India was over the moon about landing on the Moon. And it was also the moment when a few hundred avowedly nerdy looking scientists at the mission control centre at Sriharikota became the darlings of over a billion proud Indians around the world.
For once these Indians' adulation was not directed at a galaxy of cinema or sports superstars with their expensively maintained, sleek faces and bodies but at rows of exceedingly ordinary looking men and women, made extraordinary by the dint of their achievement: creating a totally indigenous mooncraft (Chandrayaan) that made a perfect landing on the Moon's south pole, a feat that no other nation has pulled off.
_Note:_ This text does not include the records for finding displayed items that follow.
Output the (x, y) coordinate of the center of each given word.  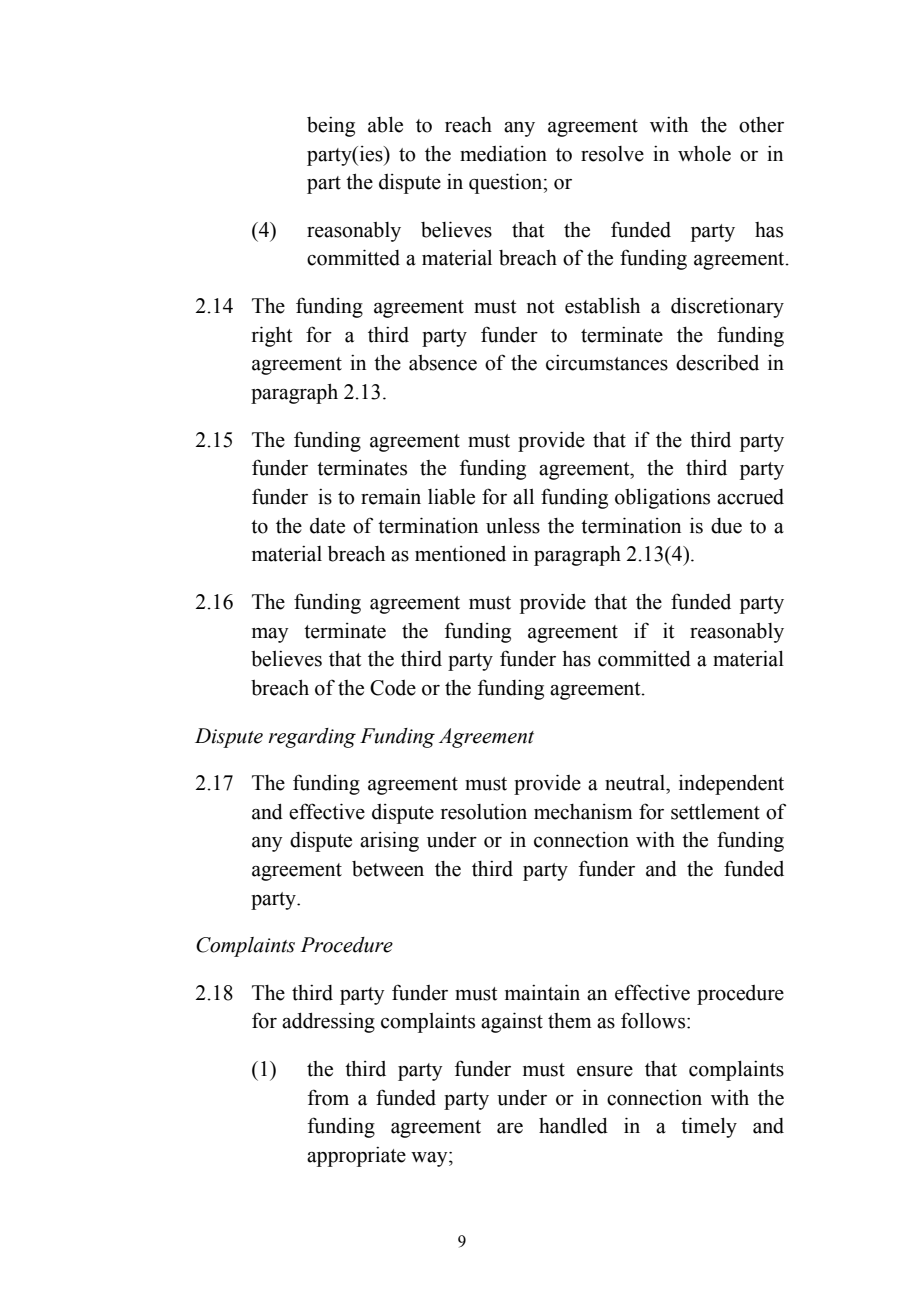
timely (709, 1127)
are (510, 1128)
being (331, 127)
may (270, 635)
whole (704, 154)
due (726, 526)
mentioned (460, 554)
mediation (503, 153)
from (328, 1097)
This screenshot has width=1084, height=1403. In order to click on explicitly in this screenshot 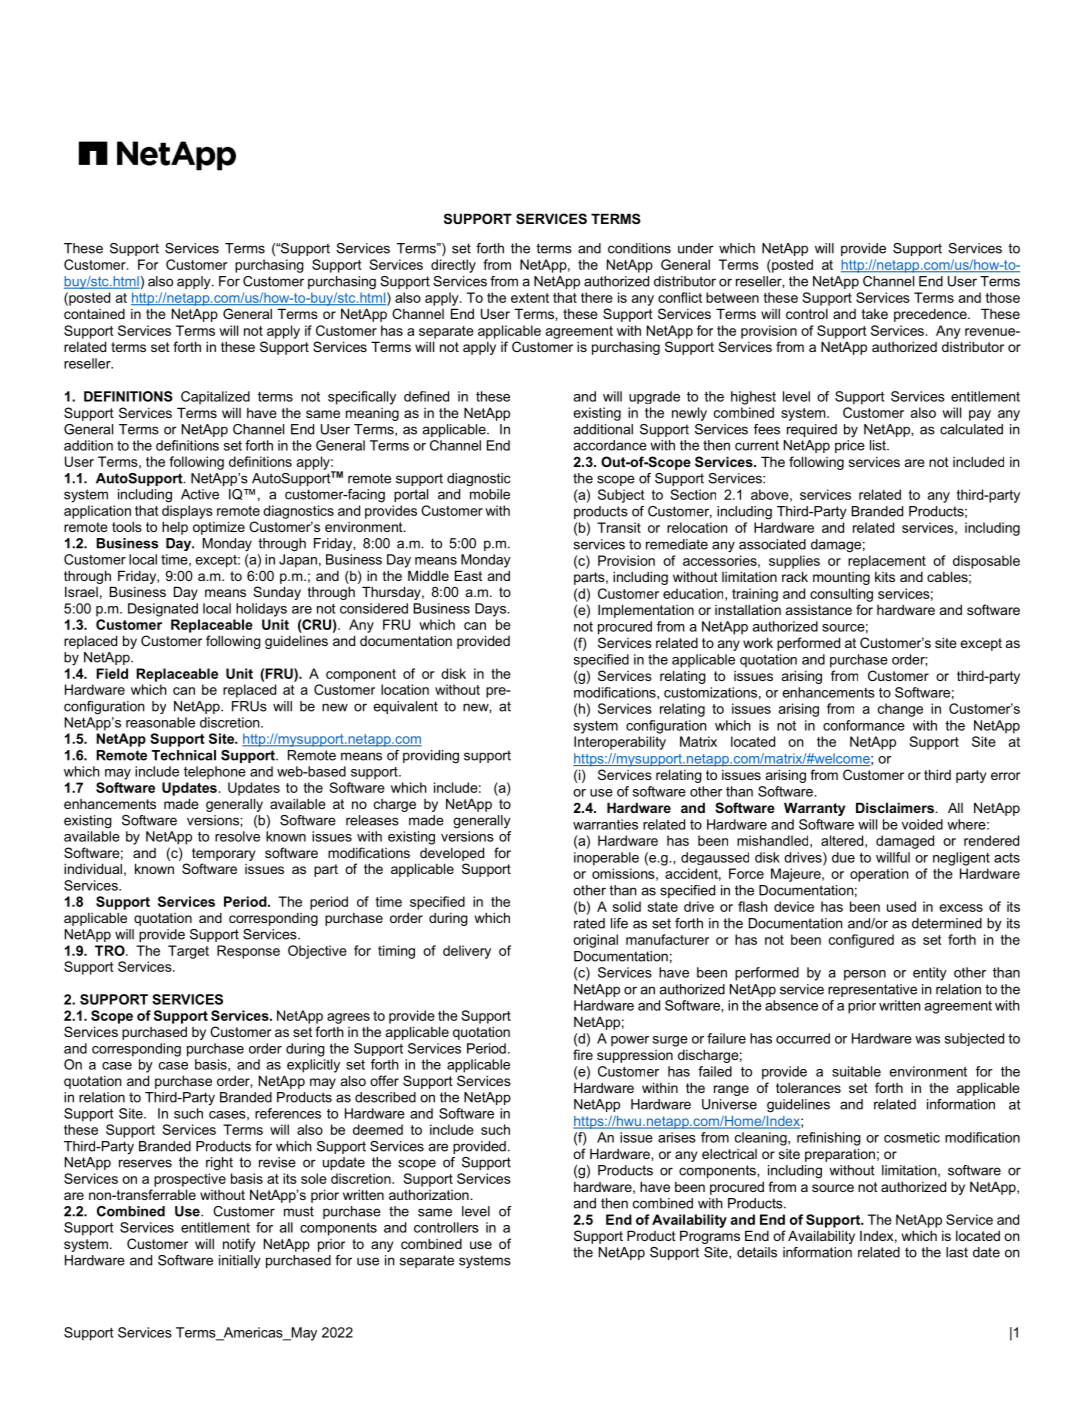, I will do `click(313, 1066)`.
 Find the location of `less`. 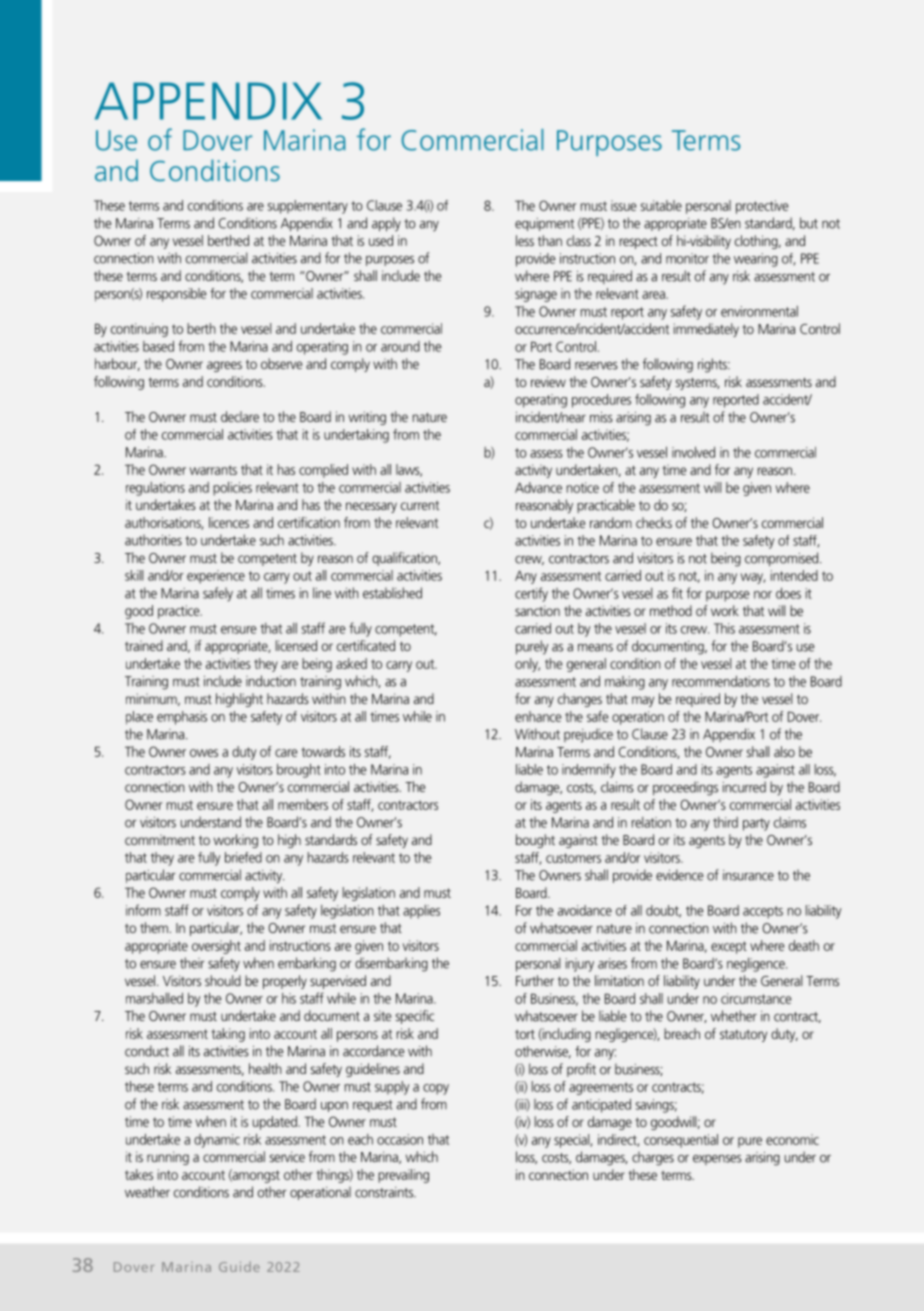

less is located at coordinates (525, 240).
Geek is good, to misquote Wall Street's Gordon Gekko.
India has been gradually getting used to its nerdy international image, immortalised in US cinema and cartoons, and realistically represented by the Sundar Pichais and Satya Nadellas of the US-centred tech world. Scientists, however, have lagged behind somewhat in the geeky glamour stakes, although space is one sector that should have comparable lure as humans down the ages have always been fascinated by the mysteries of the universe.
Although placing a silver-locked, veena-playing rocket scientist in Rashtrapati Bhavan back in 2002 did bring that profession into the national limelight, with no high profile 'names' and million dollar salaries to focus on thereafter, a stellar event was needed to draw public attention back to this low-key cohort.